NATCO starts Phase-III Clinical Trial of Molnupiravir capsules for Covid-19 treatment with Yashoda Hospitals

Natco Pharma Limited on Friday, May 21, 2021, announced that it has initiated a Phase-III clinical trial of Molnupiravir capsules in India. Its first patient was dosed today in Yashoda Hospitals, Hyderabad.

Pre-clinical data have shown that Molnupiravir has broad anti-influenza activity, including highly potent inhibition of SARS-CoV-2 replication. Patients treated with Molnupiravir achieved response within 5 days of therapy indicating that the duration of treatment with Molnupiravir is short, with the additional advantage of being an oral therapy.

Phase-III clinical trial is initiated to evaluate the efficacy and safety of Molnupiravir Capsules in mild COVID-19 patients. NATCO's clinical trial is planned in 32 hospitals across India. A few established hospitals locally include Yashoda Hospitals, Gleneagles Global Hospitals, KIMS Hospital in Secunderabad and Vizag, and Excel Hospital, where the trial is being conducted.

Announcing the commencement of the trials, Dr. Lingaiah Amidalya, Medical Director of Yashoda Hospitals stated that, "It is a privilege to be the first Hospital in India chosen for the Phase III of the clinical trials. We hope that the trial is a success proving it to be a game-changer. If patients can be treated with Molnupiravir in the mild stage of the disease, the transmission of COVID-19 can be controlled and further worsening of the disease can be prevented at a large scale. Thus, the disease burden on the healthcare system as well as the society could well be reduced, with significant implications on the financial burden of the common man and their out of the pocket expense."

Hyderabad based Yashoda Hospitals in a release said, "The Clinical trials at Yashoda Hospitals will entail the COVID patient volunteers to take 400 mg twice a day without being admitted in the hospital since it is an OPD (out-patient department) based clinical trial and have regular interactions with their physicians on Day 5, Day 10 and Day 15 for their follow up cycle at the Hospital."

Molnupiravir is a prodrug of the active antiviral ribonucleoside analogue of β-d-N4-hydroxycytidine. Its activity against SARS-CoV-2 is by inhibition of RNA-dependent-RNA polymerase. Molnupiravir leads to errors in the viral RNA sequence, stopping viral replication, shortening infection, and limiting disease transmission. Scientists at Georgia University USA have anticipated the tablet to take effect within 24 hours of the dose and that the oral administration of the tablet on COVID severe patients will help reduce the severity of the symptoms.

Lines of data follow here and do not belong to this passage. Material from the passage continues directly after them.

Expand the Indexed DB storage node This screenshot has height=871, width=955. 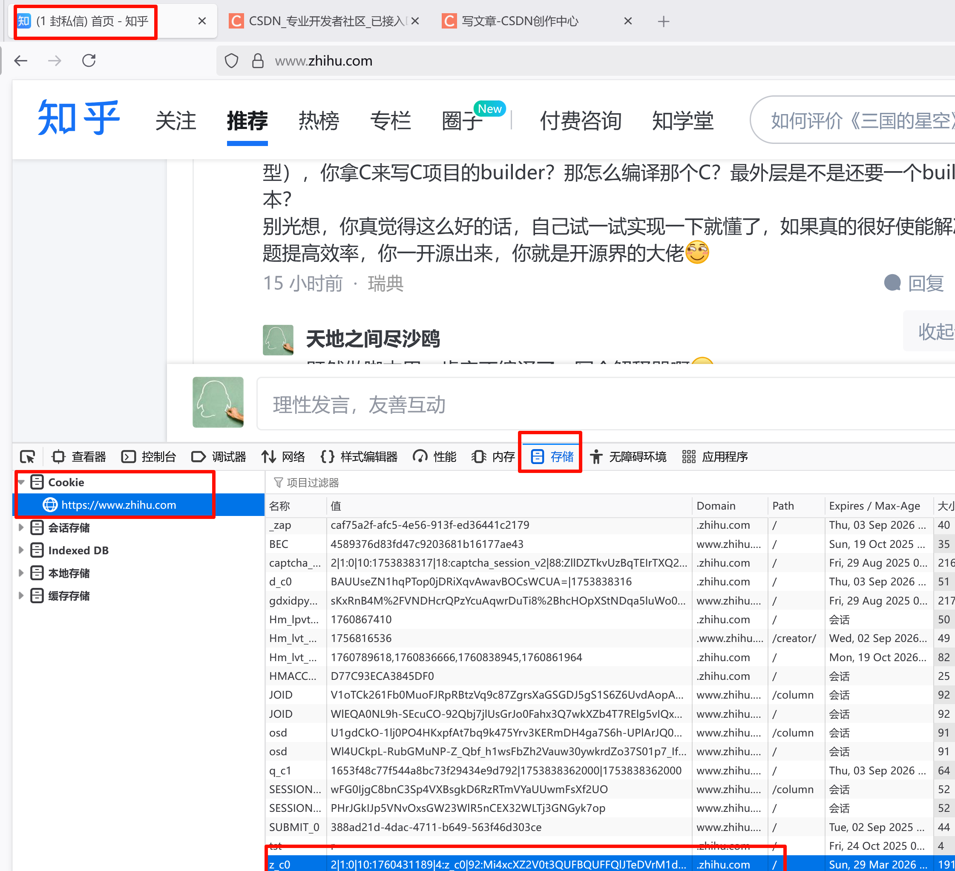click(21, 550)

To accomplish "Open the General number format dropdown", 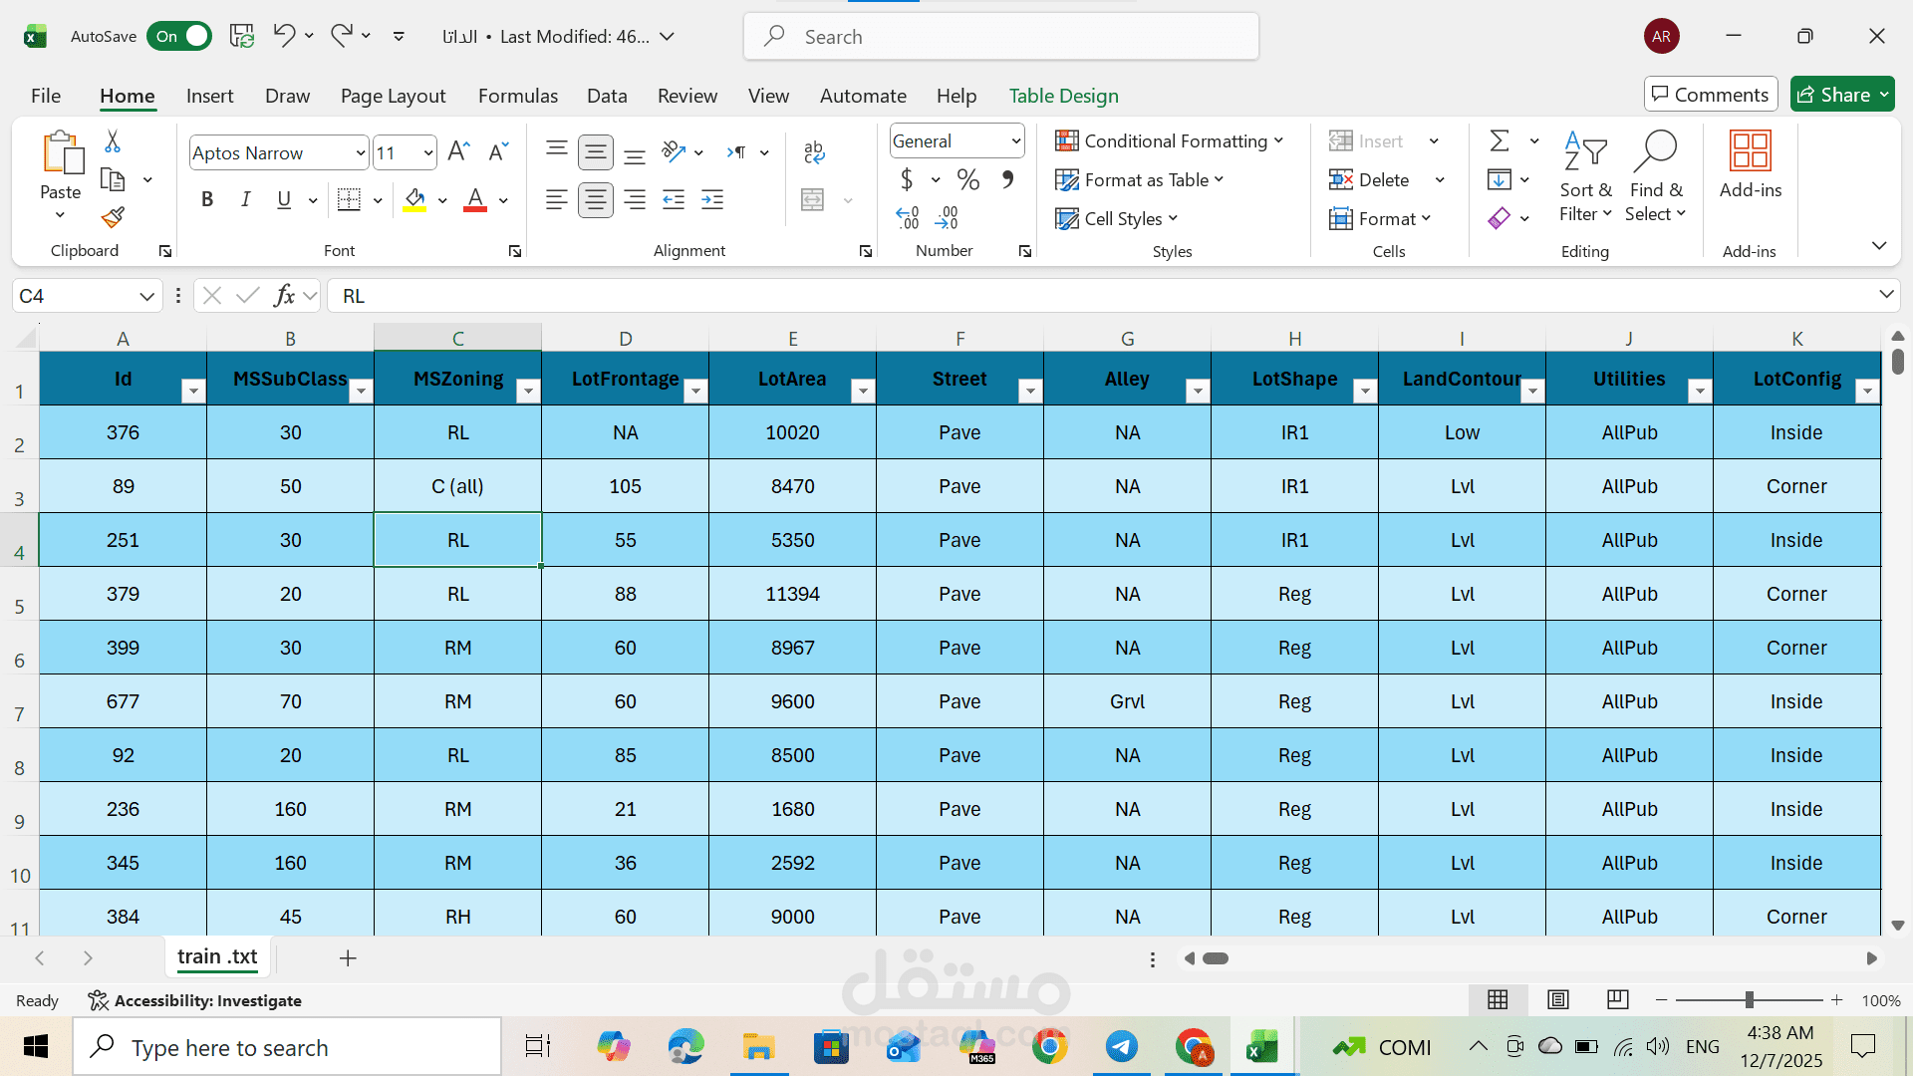I will 1015,141.
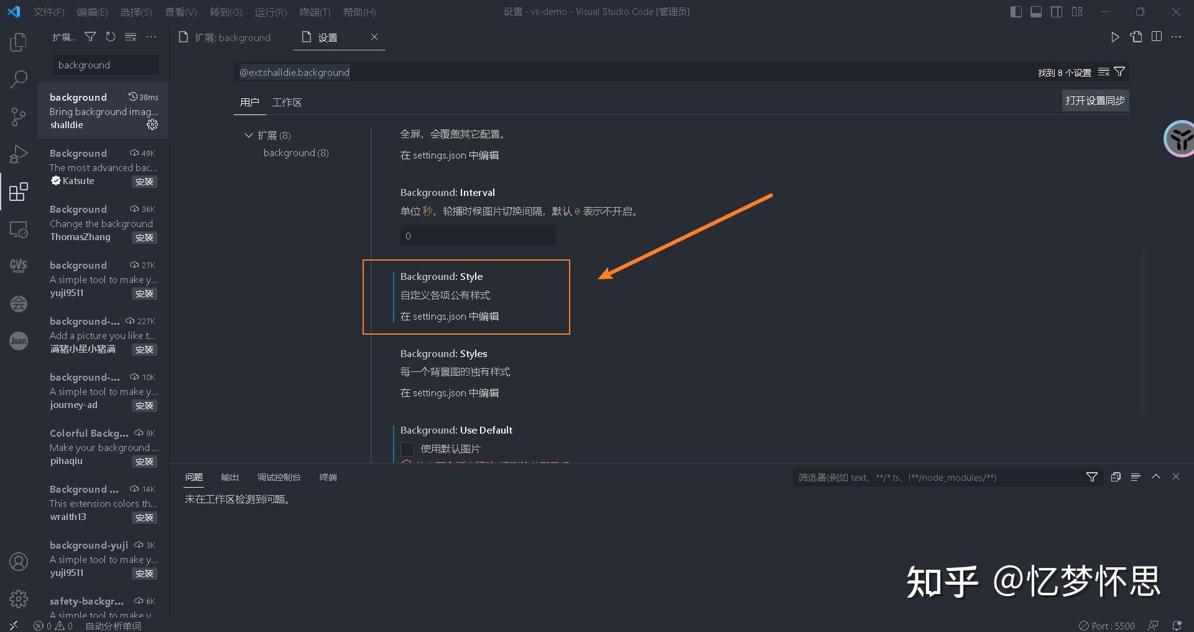Open the Explorer icon at the top
The width and height of the screenshot is (1194, 632).
pyautogui.click(x=18, y=42)
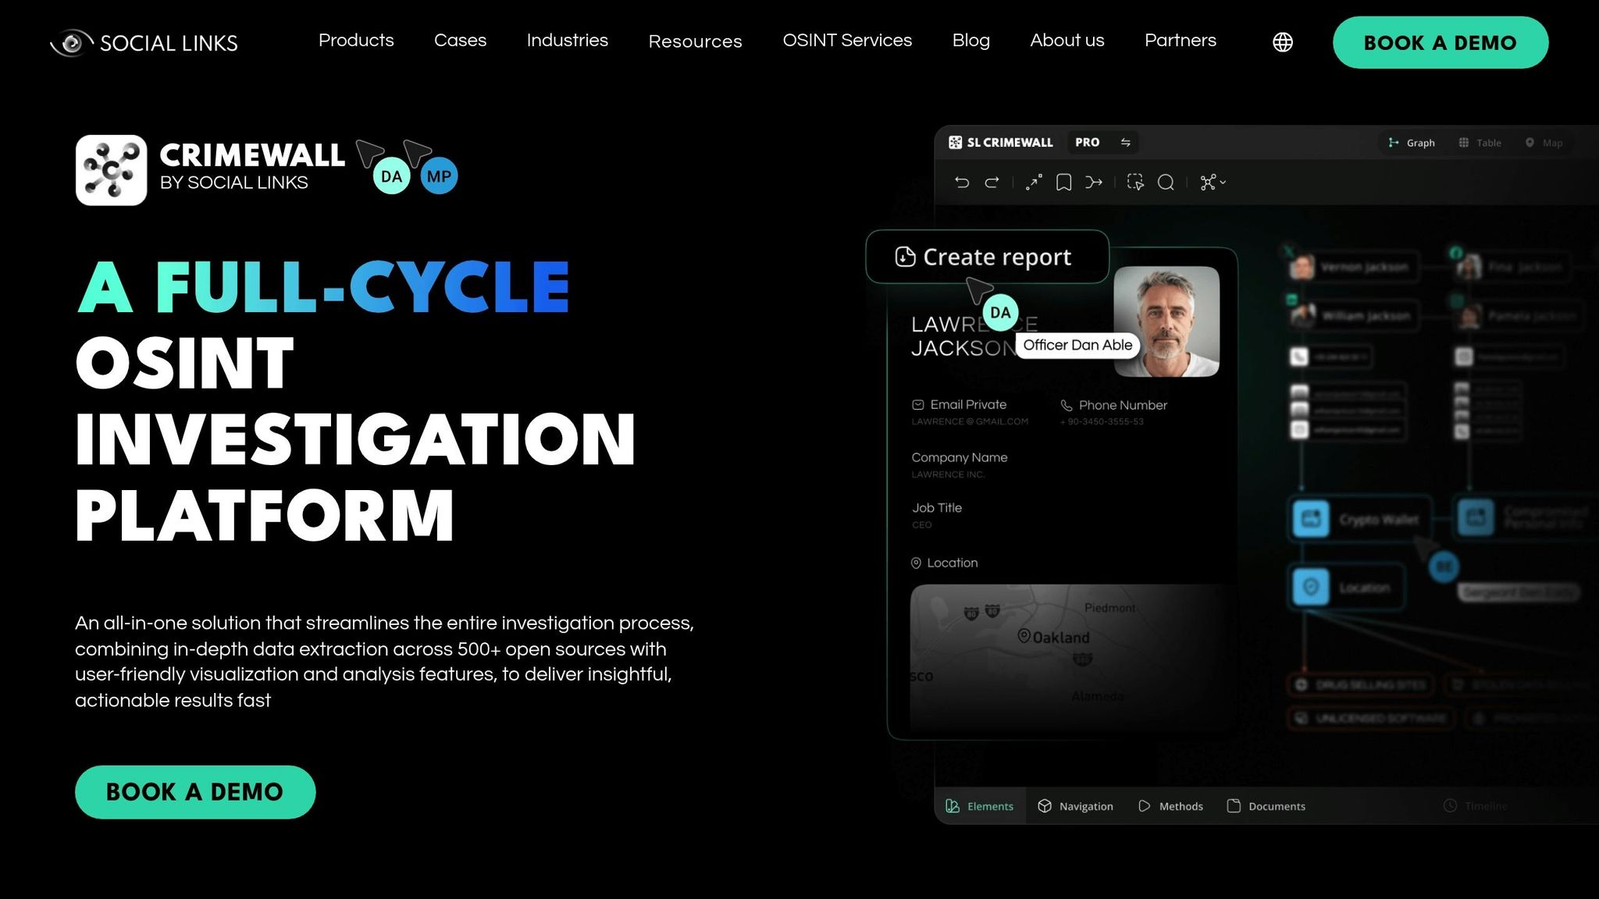Viewport: 1599px width, 899px height.
Task: Open the OSINT Services menu item
Action: tap(847, 41)
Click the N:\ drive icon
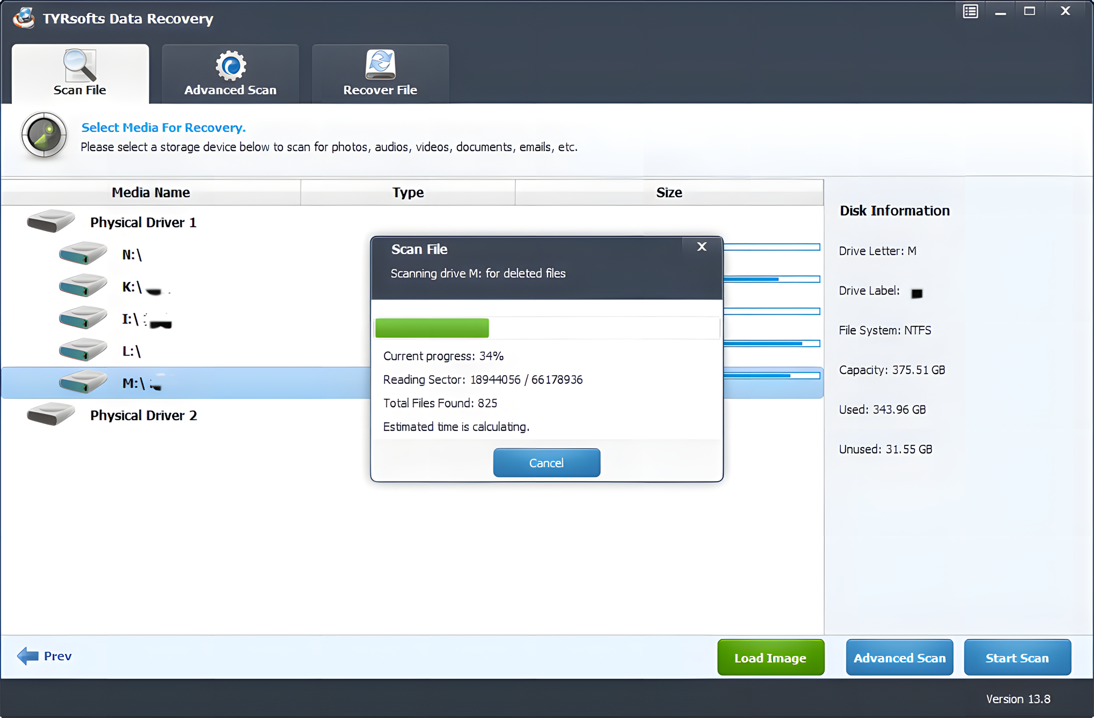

Pre-clinical (animal) studies have found that Molnupiravir has remarkably reduced SARS-CoV-2 load and was found to have completely suppressed the spread of disease from animal to animal, and the virus multiplication development had stopped. In a Phase-I clinical trial conducted in the United Kingdom, Molnupiravir was deemed to be safe and well-tolerated up to 800 mg twice a day for 5 days in healthy trial subjects. In the Phase-II clinical trials conducted in the USA, all patients who received Molnupiravir for 5 days were found to have a negative SARS-CoV-2 culture after the 5-day treatment duration.